Well, this is it. The end of our Winter Break. Tomorrow, the kids go back to school–that is, if the weather permits, which is by no means a sure thing.
And of course, after about two weeks of being occasionally confined to the house, the younger natives are restless. They want to go out and “do something,” even when the temps are negative, they just had Christmas, went to the movies, and will, God willing, be in New York City in about a week. Since they are teens, they couple this desire to “do something” with also wanting to sleep in until noon (or after). Sorry, guys. I have no desire to go out when it’s dark and snowy and cold. I like just staying in, mingling household chores, reading, and writing. Now that I have a real workspace that’s not the kitchen or the bedroom, it’s wonderful.

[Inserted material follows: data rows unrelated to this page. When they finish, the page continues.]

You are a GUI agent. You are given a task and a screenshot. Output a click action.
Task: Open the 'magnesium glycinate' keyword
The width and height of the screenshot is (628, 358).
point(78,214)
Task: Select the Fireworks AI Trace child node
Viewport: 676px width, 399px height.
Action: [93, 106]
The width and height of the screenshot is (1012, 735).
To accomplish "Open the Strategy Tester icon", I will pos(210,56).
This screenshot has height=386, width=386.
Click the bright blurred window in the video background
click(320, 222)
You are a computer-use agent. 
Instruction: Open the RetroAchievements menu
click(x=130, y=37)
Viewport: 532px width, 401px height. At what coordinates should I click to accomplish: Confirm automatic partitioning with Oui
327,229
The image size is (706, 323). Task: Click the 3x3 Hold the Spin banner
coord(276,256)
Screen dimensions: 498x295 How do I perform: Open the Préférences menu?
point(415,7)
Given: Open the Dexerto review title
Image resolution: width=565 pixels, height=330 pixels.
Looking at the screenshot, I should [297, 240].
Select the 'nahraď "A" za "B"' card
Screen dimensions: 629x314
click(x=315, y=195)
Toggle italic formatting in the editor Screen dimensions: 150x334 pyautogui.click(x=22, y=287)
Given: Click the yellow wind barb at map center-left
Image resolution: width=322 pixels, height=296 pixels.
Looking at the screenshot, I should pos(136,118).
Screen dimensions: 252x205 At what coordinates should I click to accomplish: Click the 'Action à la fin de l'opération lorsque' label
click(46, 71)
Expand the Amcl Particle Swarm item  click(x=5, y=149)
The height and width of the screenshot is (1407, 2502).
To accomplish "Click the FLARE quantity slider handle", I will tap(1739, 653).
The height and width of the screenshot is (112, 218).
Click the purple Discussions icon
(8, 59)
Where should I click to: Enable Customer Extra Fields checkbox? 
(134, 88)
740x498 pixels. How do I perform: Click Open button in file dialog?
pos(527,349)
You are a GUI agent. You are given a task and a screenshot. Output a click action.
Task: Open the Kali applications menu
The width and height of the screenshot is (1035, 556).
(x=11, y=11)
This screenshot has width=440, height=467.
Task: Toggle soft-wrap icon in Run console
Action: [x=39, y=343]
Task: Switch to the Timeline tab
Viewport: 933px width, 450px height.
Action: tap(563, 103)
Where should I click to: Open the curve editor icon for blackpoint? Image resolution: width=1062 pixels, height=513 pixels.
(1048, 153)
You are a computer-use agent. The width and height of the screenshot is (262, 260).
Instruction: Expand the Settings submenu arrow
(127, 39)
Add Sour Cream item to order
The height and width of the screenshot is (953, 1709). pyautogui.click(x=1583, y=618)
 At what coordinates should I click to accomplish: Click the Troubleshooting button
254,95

Still, as much as I love my little corner of the living room, it’s not a patch on the parlor of 221 B. There’s no fireplace, for one thing. The cat permits no one else on “his” settee. I’m the one who has to clean it. And my husband plays the saxophone, and not the violin. He’s not bad, but boy, is it loud.
Let’s have a look at 221B’s through history, shall we?
We’ll just go for a larger view of this, possibly the most famous television 221B
The most famous recreation, however, is probably this one, at the Sherlock Holmes Museum in London:
Before this, however, came the Sherlock Holmes Exhibition, part of the Festival of Britain. Opening on May 21, 1951, and continuing through August, the Exhibition was hosted by Abbey House (which had the actual address 221 Baker Street), and funded by the Borough of Marylebone. It featured a recreation of Holmes and Watson’s sitting room (accompanied by sound effects such as an organ grinder’s tune), and displays devoted to Holmes in cinema, the Baker Street Irregulars, and Sidney Paget’s illustrations. Both Jean and Denis Conan Doyle gave speeches at the opening ceremony, and the Times declared that the presentation was: “rich enough in detail for the keenest disciple and–here one can only hope–expertly arranged for the most critical.” Sherlockians being who we are, however, within days the Telegraph was printing letters debating whether or not the exhibit should have given Watson a monaural or binaural stethoscope.
Today’s winner will receive two magazines from that time: a Life magazine which features a double-paged spread photograph, and a New Yorker which, in New Yorker fashion, doesn’t really have photos, but has pages and pages of erudite description and commentary. Both issues are in decent shape, with all pages intact, so you get to see some interesting ads and 1950’s-style New Yorker cartoons. In my opinion, they are lovely examples of Sherlockian ephemera.
To enter the drawing, just tell me where in the Canon you can find the following quote:
Finally, in my aimless perambulation, I came to the mantelpiece. A little of pipes, tobacco pouches, syringes, penknives, revolver-cartridges, and other debris was scattered over it. In the midst of these was a small black and white ivory box with a sliding lid. It was a neat little thing, and I had stretched out my hand to examine it more closely when….
Just send your answer via blog comment or PM at the Well-read Sherlockian FaceBook page!
Day 10 Winner!!!!!!!
Congratulations to T. Rick Jones, winner of his own personal (3-month) book club! Everyone knew that the Day 10 quote came from “The Adventure of the Empty House”-the one where the doctor/war hero faints, and the housekeeper braves a bullet to save her resurrected lodger.